Gowdy Asks Clinton to Turn Over Email Server

(Mark Wilson/Getty Images)

Friday, 20 March 2015 02:45 PM EDT ET

The chairman of a House committee investigating the deadly 2012 attacks in Benghazi on Friday formally requested that Hillary Rodham Clinton turn over her email server for an independent review.

Rep. Trey Gowdy, R-S.C., sent a letter asking the former secretary of state to turn over to the State Department inspector general or other third party the server she used for official State Department business. The aim would be to have a third party determine what records should be made public.
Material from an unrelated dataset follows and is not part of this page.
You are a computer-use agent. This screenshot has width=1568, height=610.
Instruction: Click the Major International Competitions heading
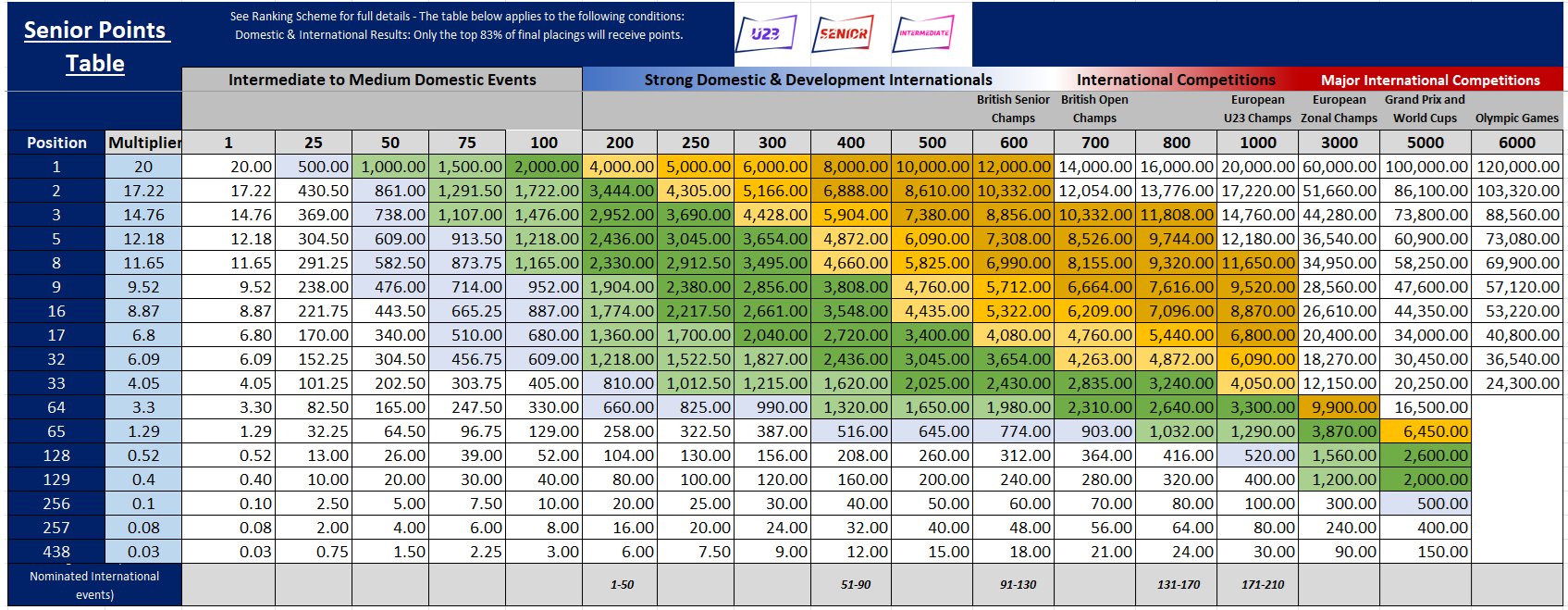tap(1429, 81)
"Though Secretary Clinton alone is responsible for causing this issue, she alone does not get to determine its outcome," Gowdy said in a statement. His request to turn over the server is "in the interest of transparency for the American people," Gowdy said of the former secretary of state, who is a likely a candidate for the Democratic presidential nomination next year.

Clinton has pledged that all her work-related email would be made public, but acknowledged deleting thousands of messages related to personal matters. Clinton has said the server "will remain private."
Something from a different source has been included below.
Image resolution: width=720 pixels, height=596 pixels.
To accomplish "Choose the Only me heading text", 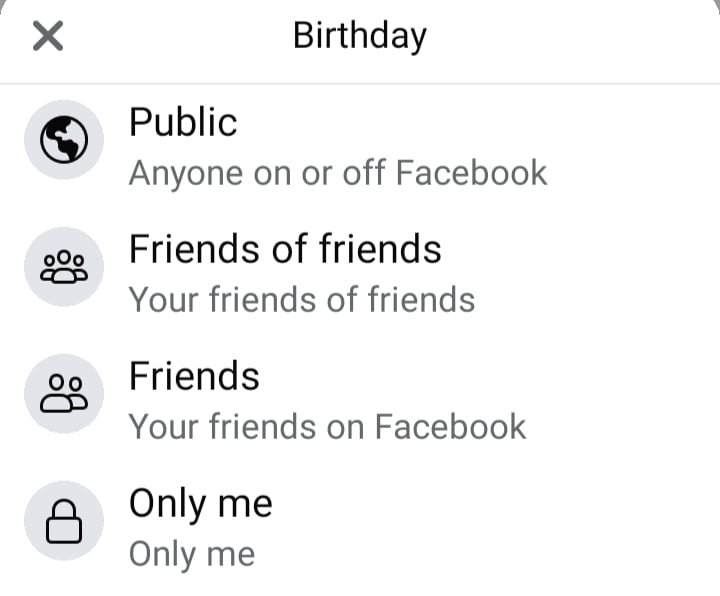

House Speaker John Boehner has not ruled out a vote in the full House to force Clinton to turn over the server if she declines to make it available.
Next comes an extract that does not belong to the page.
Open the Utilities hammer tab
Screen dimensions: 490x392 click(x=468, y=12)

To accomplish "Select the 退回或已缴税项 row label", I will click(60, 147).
Meanwhile, the Justice Department said that it shouldn't be required under the Freedom of Information Act to provide emails from Clinton that were sent from or received by her private account. Government lawyers said in a filing to a federal appeals court late Thursday that the FOIA law "creates no obligation for an agency to search for and produce records that it does not possess and control."

The Justice Department acted on the State Department's behalf in a lawsuit by Freedom Watch, a conservative group led by Larry Klayman, who has filed dozens of lawsuits against the Clintons in the past. Klayman asked the U.S. Court of Appeals for the D.C. Circuit to hold Hillary Clinton and top aide Cheryl Mills in criminal contempt in relation to its request for documents.

Klayman says the court also should issue a subpoena for the seizure and production of the computer file server that was used to store and process Clinton's emails. The Justice Department said the requests should be denied.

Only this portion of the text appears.